The Terraform for the subscription filters is pretty simple and, for me, forms part of my Lambda module so that every Lambda I create automatically gets the log shipping applied.

resource "aws_cloudwatch_log_subscription_filter" "kinesis_log_subscription" {
  name            = "${var.lambda_name}_subscription"
  log_group_name  = aws_cloudwatch_log_group.lambda_log_group.name
  role_arn        = var.cw_to_firehose_role_arn
  filter_pattern  = ""
  destination_arn = var.firehose_arn
}

The role ARN is the role that was created earlier in the AWS docs to allow the Principal {“Service”: “logs.amazonaws.com”} to be allowed to put records on the Firehose.

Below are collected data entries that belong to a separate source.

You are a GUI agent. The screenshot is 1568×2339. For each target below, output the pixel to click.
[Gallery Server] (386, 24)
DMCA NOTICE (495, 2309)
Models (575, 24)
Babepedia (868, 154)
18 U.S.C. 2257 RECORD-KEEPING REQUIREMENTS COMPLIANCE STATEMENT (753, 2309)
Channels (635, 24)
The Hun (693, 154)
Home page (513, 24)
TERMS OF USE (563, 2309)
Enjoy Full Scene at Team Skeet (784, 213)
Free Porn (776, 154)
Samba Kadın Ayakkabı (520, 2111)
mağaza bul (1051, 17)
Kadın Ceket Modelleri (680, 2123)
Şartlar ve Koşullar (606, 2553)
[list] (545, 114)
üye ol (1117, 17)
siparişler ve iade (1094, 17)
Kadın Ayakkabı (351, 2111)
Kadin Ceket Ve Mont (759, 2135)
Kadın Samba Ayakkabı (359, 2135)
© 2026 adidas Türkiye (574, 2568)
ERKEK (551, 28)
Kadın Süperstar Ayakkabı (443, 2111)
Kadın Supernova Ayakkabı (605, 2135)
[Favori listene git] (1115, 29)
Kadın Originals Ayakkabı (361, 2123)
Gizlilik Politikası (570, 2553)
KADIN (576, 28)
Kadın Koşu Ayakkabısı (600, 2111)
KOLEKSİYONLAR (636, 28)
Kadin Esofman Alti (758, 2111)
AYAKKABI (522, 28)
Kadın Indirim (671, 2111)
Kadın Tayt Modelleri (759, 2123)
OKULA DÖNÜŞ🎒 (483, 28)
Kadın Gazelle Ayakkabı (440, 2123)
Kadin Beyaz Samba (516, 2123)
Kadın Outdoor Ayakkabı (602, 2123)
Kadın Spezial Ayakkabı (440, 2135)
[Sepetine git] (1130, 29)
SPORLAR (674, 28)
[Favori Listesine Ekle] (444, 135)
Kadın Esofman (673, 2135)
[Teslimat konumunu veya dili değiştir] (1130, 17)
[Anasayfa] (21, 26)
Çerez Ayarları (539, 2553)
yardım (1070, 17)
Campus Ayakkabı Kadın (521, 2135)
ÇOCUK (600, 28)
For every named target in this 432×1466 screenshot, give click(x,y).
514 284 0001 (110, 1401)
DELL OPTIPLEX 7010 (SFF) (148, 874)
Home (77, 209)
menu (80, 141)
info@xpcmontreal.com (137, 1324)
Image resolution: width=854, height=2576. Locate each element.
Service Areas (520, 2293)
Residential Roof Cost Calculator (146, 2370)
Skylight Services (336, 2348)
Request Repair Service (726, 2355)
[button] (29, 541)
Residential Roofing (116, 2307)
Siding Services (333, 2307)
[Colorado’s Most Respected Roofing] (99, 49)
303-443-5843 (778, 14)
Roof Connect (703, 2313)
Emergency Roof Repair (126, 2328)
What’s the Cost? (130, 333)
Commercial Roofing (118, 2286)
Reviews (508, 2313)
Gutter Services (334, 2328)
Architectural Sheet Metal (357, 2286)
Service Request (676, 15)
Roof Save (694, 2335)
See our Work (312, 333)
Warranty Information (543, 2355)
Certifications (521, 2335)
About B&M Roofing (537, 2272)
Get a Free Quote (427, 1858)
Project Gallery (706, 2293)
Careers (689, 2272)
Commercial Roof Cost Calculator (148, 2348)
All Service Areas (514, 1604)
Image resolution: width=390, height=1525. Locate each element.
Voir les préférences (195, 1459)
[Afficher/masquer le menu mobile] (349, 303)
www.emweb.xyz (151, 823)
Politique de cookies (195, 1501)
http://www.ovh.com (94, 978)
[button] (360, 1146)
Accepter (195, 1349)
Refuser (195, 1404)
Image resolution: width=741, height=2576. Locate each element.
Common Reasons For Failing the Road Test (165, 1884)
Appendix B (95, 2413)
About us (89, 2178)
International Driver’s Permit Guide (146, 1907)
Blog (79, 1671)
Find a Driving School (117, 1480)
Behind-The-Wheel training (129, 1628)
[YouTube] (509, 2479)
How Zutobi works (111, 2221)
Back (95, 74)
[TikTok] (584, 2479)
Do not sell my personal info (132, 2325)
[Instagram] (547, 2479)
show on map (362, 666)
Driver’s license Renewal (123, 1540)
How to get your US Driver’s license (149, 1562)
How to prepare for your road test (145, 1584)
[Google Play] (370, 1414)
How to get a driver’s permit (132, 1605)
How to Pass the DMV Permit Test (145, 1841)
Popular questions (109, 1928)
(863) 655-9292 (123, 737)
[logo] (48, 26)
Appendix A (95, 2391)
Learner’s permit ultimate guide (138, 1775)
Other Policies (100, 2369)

I created this role so that any logs can write to the Firehose. This means the role can be created once and passed into a Lambda module as a var (as above) rather than having a role for every Lambda created (which may be more appropriate in shared accounts or high-security scenarios).

The destination_arn is the ARN of the Firehose.

Again, I pass this in as a variable as I like to keep the Firehose separate from the Lambdas. As it is infrastructure, I don’t expect to change often, so planning it on every Terraform run doesn't make sense.

Conclusion

This is a pretty simple to set up serverless solution which will allow you to have all your logs in a single place. Most Observability platforms allow you to enrich or parse the data on ingest to the platform, which means that the Groking and partitioning (and drops) can be done at the platform's edge too, so there really isn’t much of a downside to this pattern.

Getting the Terraform right is key to maintainability, and having layered modules and states will ensure all your Lambdas get their logs shipped with minimal effort and makes config changes quick and simple to roll out.
Even moving from one Observability platform to another could be done simply by updating where the Firehose points to (so long as the resource name doesn’t change), which is really about as flexible as you can get.